A linear model with treatment and time dummies identifies \(\tau_{did}\) but is less efficient (especially in case of high variance in outcomes between units). Both models can (eventually4) be estimated using OLS.
Recent developments in the Difference-in-Differences literature
Recent literature (e.g., Goodman-Bacon 2021; Sun and Abraham 2021; Callaway and Sant’Anna 2021) has focused on the case in which multiple time periods are observed and different units receive an absorbing treatment in different periods (referred to as “staggard adoption”). This case is illustrated in the graph below:
In this case it would still seem reasonable to estimate Equation 1 where \(\mathbb{1}(\text{treated}_{i,t})\) now becomes \(1\) at different times for different units. However, Goodman-Bacon (2021) demonstrates that varying treatment timing leads to biased estimates if treatment effects are time-varying due to the fact that already treated units act as controls for later treated units. His difference-in-differences decomposition theorem shows that one essentially estimates a weighted average of multiple canonical difference-in-differences models (as shown above) comparing all treatment adoption groups with each other as well as with never treated units. It can be used to show how much weight is given to the comparisons of different groups.
To eliminate the above mentioned problem with time-varying adoption/treatment effects, Callaway and Sant’Anna (2021) extend the canonical model and define the group-time average treatment effect5\(ATT(g,t)\). A group \(g\) is defined as all units receiving treatment at the same time. For each group \(g\) and time \(t\) a separate average treatment effect is estimated.
In order to estimate \(ATT(g,t)\)Callaway and Sant’Anna (2021) subset the data to contain only one treatment group \(g\) and the controls at time \(t\) and the last period before treatment (\(g-1\)) and estimate essentially estimate the model called “dummy model” in the example above
The \(ATT(g,t)\) is estimated for both pre- and post-treatment periods. The pre-treatment coefficients not being significantly different from \(0\) has been used as evidence for the parallel trends assumption (extrapolating that this would still be the case in the post-treatment periods if the treatment had not happened). It is well known that this is not a good idea (Altman and Bland 1995; Wasserstein, Schirm, and Lazar 2019). Callaway and Sant’Anna (2021) provide a p-value for a Wald pre-test of the parallel trend assumption at least eliminating the multiple testing problem.
Code
summary(attgt_ex)
Call:
att_gt(yname = "lemp", tname = "year", idname = "countyreal",
gname = "first.treat", xformla = ~1, data = mpdta, est_method = "reg")

__WORK INSTRUCTIONS__: Reproduce the passage of the difference-in-differences text starting with "In order to" and going on through "multiple testing problem.".

__DATASET CONTENT__:
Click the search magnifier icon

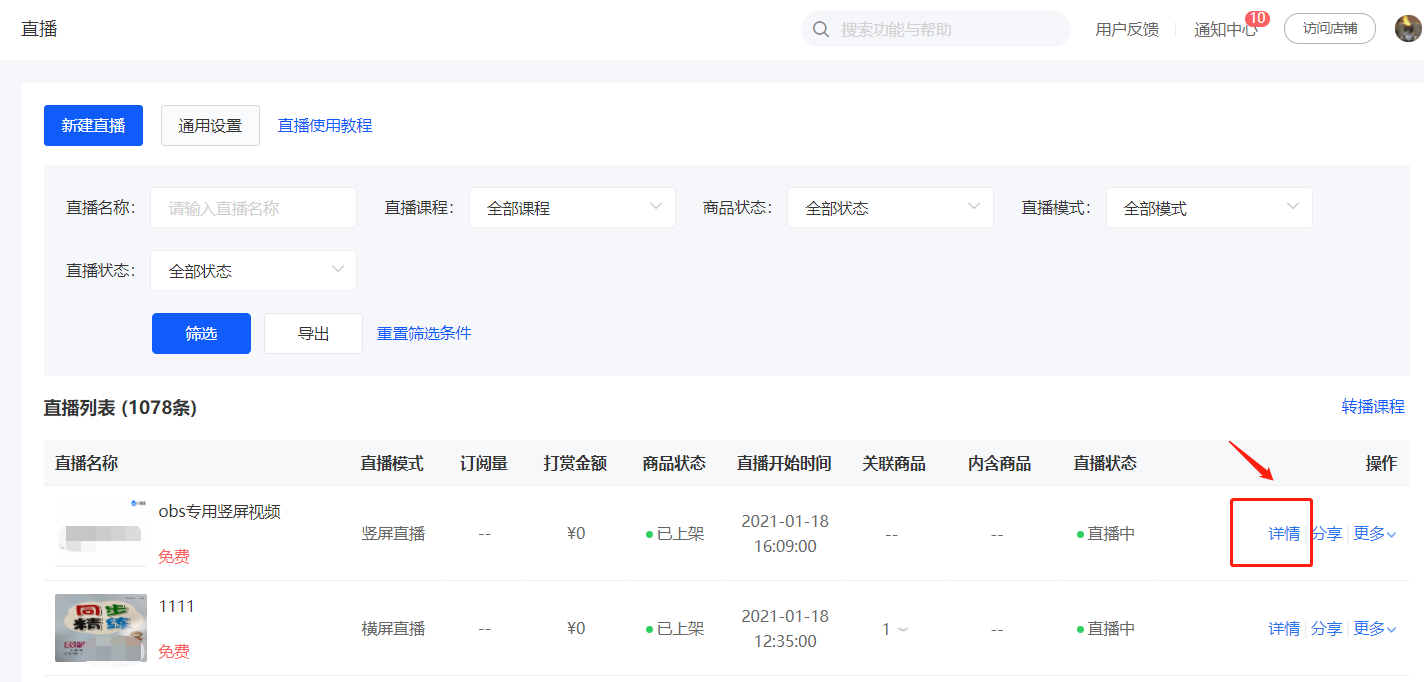[821, 29]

__RESPONSE__:
In order to estimate \(ATT(g,t)\)Callaway and Sant’Anna (2021) subset the data to contain only one treatment group \(g\) and the controls at time \(t\) and the last period before treatment (\(g-1\)) and estimate essentially estimate the model called “dummy model” in the example above
The \(ATT(g,t)\) is estimated for both pre- and post-treatment periods. The pre-treatment coefficients not being significantly different from \(0\) has been used as evidence for the parallel trends assumption (extrapolating that this would still be the case in the post-treatment periods if the treatment had not happened). It is well known that this is not a good idea (Altman and Bland 1995; Wasserstein, Schirm, and Lazar 2019). Callaway and Sant’Anna (2021) provide a p-value for a Wald pre-test of the parallel trend assumption at least eliminating the multiple testing problem.